**WORK ITEM**
Please give the price tag that opponents of the Twin Tunnels project cite in the text on California's water below.
Start of TEXT SHOWN
There are some who see a potential solution to many of California’s water problems in the form of the Twin Tunnels, a massive undertaking reminiscent of the muscular reclamation projects of yesteryear. The tunnels—30 feet across and 40 miles long—would divert massive amounts of Sacramento River water under and around the delta. Proponents of the project (formally known as the Bay Delta Conservation Plan) argue that the tunnels would reduce the effects of earthquakes and floods, offer protection for habitats and fisheries, and guard against saltwater incursions into the drinking supply, given the near inevitability of sea level rise. Opponents say that the environmental protections are inadequate, that the $15.5 billion price tag is too high, and that the project would simply legitimize and reinforce unsustainable agricultural practices.

“[The tunnels] are the best option I see out there for improving the system in terms of both water-supply reliability and environmental quality,” says Sunding. “The current system isn’t working. Not for fish and not for water users.” But a project of this size is staggeringly complex: The initial environmental impact report ran to 22,000 pages and listed 750 potential impacts. And even with all that study, much disagreement remains. Some environmentalists worry about the effect on fish habitats, but others suggest that more tunnels in more places would offer greater opportunities to manage water flow around the needs of endangered species, such as the delta smelt.

“Most stakeholders agree that the delta’s current course of action is not sustainable.” — David Sunding. PHOTO: Jim Block

Sunding is cautiously optimistic about the tunnels, based on work he’s done to help the California Department of Water Resources model the economic ramifications of the project. “Ultimately, the benefits and the costs depend on what the operating criteria are and what the water deliveries are,” he says. “But the cost-to-benefit ratio looks favorable.”

Correcting Previous Corrections

Norgaard, on the other hand—also an economist with extensive experience in the delta—thinks that engineering solutions and financial analyses might engage the problem too narrowly. “We’re now trying to correct the outcomes that were the unexpected consequences of all the corrections we made earlier,” he says. “Change is happening. And the idea that we can keep restoring things to the way they were in the past, well, that’s just not the nature of the world we’re in anymore.”
End of TEXT SHOWN
Start of DATASET CONTENT
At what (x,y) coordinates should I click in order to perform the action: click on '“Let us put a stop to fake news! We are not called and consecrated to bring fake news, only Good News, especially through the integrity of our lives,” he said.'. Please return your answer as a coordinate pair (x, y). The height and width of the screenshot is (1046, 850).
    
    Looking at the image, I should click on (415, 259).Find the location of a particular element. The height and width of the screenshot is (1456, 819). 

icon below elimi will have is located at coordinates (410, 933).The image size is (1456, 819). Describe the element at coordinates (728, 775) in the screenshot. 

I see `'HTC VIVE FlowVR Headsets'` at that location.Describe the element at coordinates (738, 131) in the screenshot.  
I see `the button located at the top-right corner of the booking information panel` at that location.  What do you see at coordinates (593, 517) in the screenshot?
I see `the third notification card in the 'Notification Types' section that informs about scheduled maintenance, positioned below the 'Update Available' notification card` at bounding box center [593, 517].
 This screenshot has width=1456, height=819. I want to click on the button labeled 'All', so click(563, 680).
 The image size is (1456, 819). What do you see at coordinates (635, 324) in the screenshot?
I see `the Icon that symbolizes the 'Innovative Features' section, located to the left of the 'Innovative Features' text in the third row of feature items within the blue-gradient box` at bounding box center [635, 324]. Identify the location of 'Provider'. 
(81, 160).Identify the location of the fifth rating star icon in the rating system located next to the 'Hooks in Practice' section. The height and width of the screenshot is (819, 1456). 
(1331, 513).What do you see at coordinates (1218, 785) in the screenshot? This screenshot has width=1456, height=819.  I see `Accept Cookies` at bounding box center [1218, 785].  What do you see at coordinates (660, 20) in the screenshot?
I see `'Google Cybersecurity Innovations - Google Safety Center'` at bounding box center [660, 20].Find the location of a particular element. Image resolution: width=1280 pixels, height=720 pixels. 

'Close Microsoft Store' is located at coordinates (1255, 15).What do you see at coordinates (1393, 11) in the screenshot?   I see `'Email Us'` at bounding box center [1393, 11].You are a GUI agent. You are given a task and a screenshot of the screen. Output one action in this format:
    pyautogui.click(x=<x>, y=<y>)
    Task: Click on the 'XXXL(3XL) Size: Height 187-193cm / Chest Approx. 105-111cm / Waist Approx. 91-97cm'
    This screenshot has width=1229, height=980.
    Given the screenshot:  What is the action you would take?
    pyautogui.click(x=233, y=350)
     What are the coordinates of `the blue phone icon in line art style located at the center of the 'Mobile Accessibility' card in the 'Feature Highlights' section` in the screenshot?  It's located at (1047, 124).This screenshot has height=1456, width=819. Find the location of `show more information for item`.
End of DATASET CONTENT
**EXERCISE RESPONSE**
$15.5 billion